Kłodzko County Hospital, Poland.
Department of Gastroenterology and Hepatology, Wroclaw Medical University, Poland.
Adv Clin Exp Med. 2021 Jan;30(1):23-27. doi: 10.17219/acem/128746.
A myocardial infarction is a specific clinical condition characterized by a relatively high acute mortality rate. Earlier reperfusion results in a smaller infarct size and a lower mortality rate.
To assess the in-hospital mortality in patients with ST-elevation myocardial infarction (STEMI) regarding patients' characteristics, and the mechanisms behind the deterioration in hemodynamic and clinical status, in order to assess the possibility of preventing this type of death.
A group of 106 patients aged 64.5 ±11.3 years was divided into 2 groups: patients who died while hospitalized (group I; n = 5) and patients who survived while hospitalized for STEMI (group II; n = 101). Primary coronary intervention was performed in all individuals, with direct stent implantation in all but 1 patient. In all patients the standard medication was started or continued, depending on the patient's status. The demographic and selected clinical and biochemical parameters were compared between the study groups.
The patients in group I were significantly older than the survivors (76.2 ±12.7 compared to 64.0 ±11.0 years; p < 0.05). The group with fatal myocardial infarction had a lower left ventricular ejection fraction (LVEF) (31.7 ±12.8% compared to 60.4 ±11.0%; p < 0.05) and a higher maximal serum troponin level (973.6 ±1121.8 ng/mL compared to 453.2 ±924.2 ng/mL; p < 0.05). Interestingly, among the patients who died, the pain-to-balloon time was significantly shorter than in the myocardial infarction survivors (84 ±48 min compared to 342 ±504 min; p < 0.05).

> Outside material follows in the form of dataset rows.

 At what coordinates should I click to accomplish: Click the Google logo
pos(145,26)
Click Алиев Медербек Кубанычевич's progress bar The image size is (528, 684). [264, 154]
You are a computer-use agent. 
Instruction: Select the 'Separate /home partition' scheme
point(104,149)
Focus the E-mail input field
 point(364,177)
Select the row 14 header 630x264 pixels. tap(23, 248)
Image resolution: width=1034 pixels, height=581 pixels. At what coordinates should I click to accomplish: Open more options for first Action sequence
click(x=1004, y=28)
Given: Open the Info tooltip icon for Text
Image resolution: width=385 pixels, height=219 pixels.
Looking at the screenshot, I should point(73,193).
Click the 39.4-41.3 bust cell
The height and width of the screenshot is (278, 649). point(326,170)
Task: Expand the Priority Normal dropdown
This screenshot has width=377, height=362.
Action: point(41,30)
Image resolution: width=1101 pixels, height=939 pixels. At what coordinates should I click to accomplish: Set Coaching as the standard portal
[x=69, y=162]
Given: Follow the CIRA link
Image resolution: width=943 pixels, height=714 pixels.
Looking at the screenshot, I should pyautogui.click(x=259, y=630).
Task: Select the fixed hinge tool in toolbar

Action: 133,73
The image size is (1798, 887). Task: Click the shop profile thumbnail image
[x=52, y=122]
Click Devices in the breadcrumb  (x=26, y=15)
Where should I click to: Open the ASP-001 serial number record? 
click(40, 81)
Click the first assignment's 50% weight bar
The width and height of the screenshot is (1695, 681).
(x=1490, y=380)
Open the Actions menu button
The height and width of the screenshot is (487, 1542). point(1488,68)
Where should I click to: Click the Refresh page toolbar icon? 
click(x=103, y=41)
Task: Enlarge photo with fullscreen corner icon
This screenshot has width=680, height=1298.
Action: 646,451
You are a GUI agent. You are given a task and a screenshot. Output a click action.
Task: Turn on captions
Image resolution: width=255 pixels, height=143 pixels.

The development of the medical care system has made invasive procedures available, improving outcomes in patients with acute myocardial infarction. This form of treatment is likely optimized to such an extent that any changes in the time before intervention will not substantially improve mortality rates.
心肌梗死是一种具有较高急性死亡率的特定临床病症。早期再灌注可导致梗死面积更小,死亡率更低。
评估 ST 段抬高型心肌梗死(STEMI)患者的住院期间死亡率,以及导致血流动力学和临床状况恶化的机制,从而评估预防这种类型死亡的可能性。
将 106 名年龄为 64.5±11.3 岁的患者分为 2 组:住院期间死亡的患者(组 I;n=5)和住院期间存活的 STEMI 患者(组 II;n=101)。所有患者均进行了直接支架植入的直接经皮冠状动脉介入治疗(PCI)。所有患者均开始或继续使用标准药物,具体取决于患者的情况。比较两组患者的人口统计学和选定的临床及生化参数。
组 I 的患者明显比幸存者年龄更大(76.2±12.7 岁比 64.0±11.0 岁;p<0.05)。致命性心肌梗死组的左心室射血分数(LVEF)更低(31.7±12.8%比 60.4±11.0%;p<0.05),血清肌钙蛋白峰值水平更高(973.6±1121.8ng/ml 比 453.2±924.2ng/ml;p<0.05)。有趣的是,在死亡患者中,疼痛至球囊时间明显短于心肌梗死幸存者(84±48min 比 342±504min;p<0.05)。
医疗保健系统的发展使介入治疗成为可能,从而改善了急性心肌梗死患者的预后。这种治疗形式可能已经优化到了这样一种程度,即在干预前的任何时间变化都不会显著降低死亡率。